He looked over his notes again.

  * Jet with a man inside
  * Blue creature
    * Emitting blue electricity
  * Crazy man that turned out to be correct
    * The Blue Devil?
      * Possibly a religious thing
      * Like satan?
        * Manifestation of sins?
  * Green Hills, Montana
  * Government keeping it under wraps
    * Government’s fault?



One thing out of the nonsense was clear: he had to go to Green Hills. San Francisco was going to take a month to repair all the damage, he was sure of it, so he had to make use of the information he had now. It was a road trip that meant, but he didn’t have a car. And he was pretty sure neither Dan nor Anne would willingly give him one of their own cars for his road trip to Montana.

“Hey, how does a day long road trip sound like right about now?” Eddie starts typing in room vacancies in or near Green Hills on Google, coming across an AirBnB, and starts lightly packing. 

**_We don’t have a car_ **, booms the voice in his head, swirling around. It’s an odd feeling to get used to, a snake-like creature swerving between the spaces preoccupied by organs, something you don’t usually feel. But it soon grew on Eddie, the calming and warm sensation, the caress of a tendril on his chest at night. It was gross to think about, but nice to feel.

“Yeah, well, I’m just gonna borrow one. Or we can. . . ?” He lifts his shoulders and turns his hands palm-up in a shrug, awaiting another response.

 **_You expect us to travel between California and Montana without problems,_ **is the statement, leaking with disgust or sneer but Eddie can’t tell which. It hisses as he drops his shoulders, with a sigh of defeat. No way they’d be able to pull it off. “Eh, it was worth a shot.”

Instructed to be off the case, Agent Stone promptly decides he’s going to do the exact opposite. He’s going to bring back Dr. Robotnik, wherever he is, even without the help of the shitty government. Stone is scouring Green Hills for anything; broken jet pieces ( which he’s found a few of ), any blue hedgehog fur ( none so far ), and any of Robotnik’s belongings.
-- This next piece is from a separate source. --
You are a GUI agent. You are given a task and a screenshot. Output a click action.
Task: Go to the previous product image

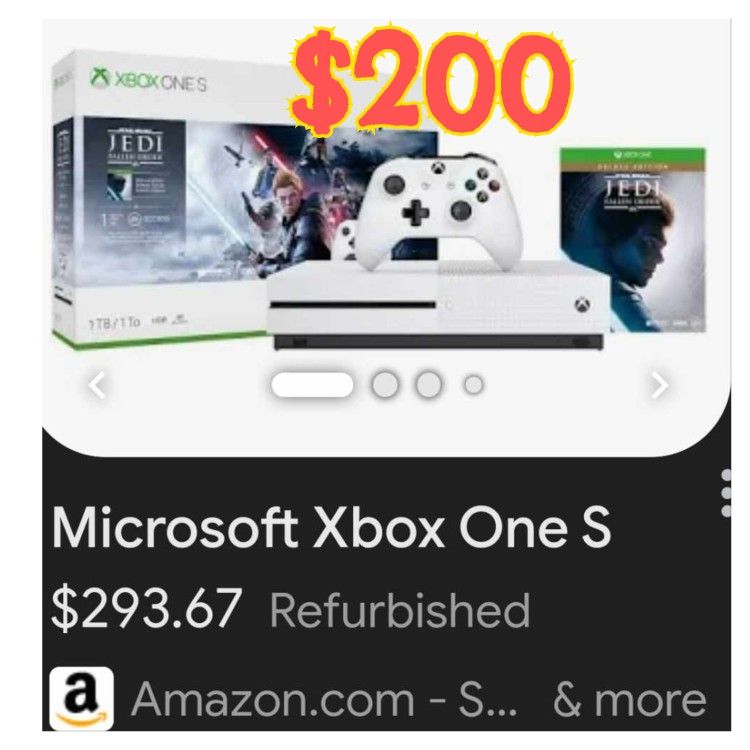[x=98, y=386]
A glove or two, perhaps, but he found nothing else. Just a few broken bits and the night sky.

“I’ll find you, Doctor. Even if it’s the last thing I do.” He mutters under his breath, eyes darkened with lethargy. Everybody had decided to stay quiet, even the tourist who was leaving with his family the next morning, not saying a word when Stone has asked what had happened. People had conflicting answers, none that matched up to explain why the road was in such disrepair and why there was such a prominent amount of scrap on it.

He can at least say the people were nice to him. None recognised him from his first time in the area, which was fairly brief so he didn’t blame him, and the lady at the donut store had given him a free jelly donut for his troubles. He looked distressed upon entry, nobody blamed him at all. 

He had decided to sit down at a tree, exhausted, one very good jelly donut in one hand and a roughed up egg drone in the other. He bit into the donut again, finishing it off, leaning back. Maybe he’ll rest, just this bit, for a brief moment. He can continue to search for Robotnik in ten minutes.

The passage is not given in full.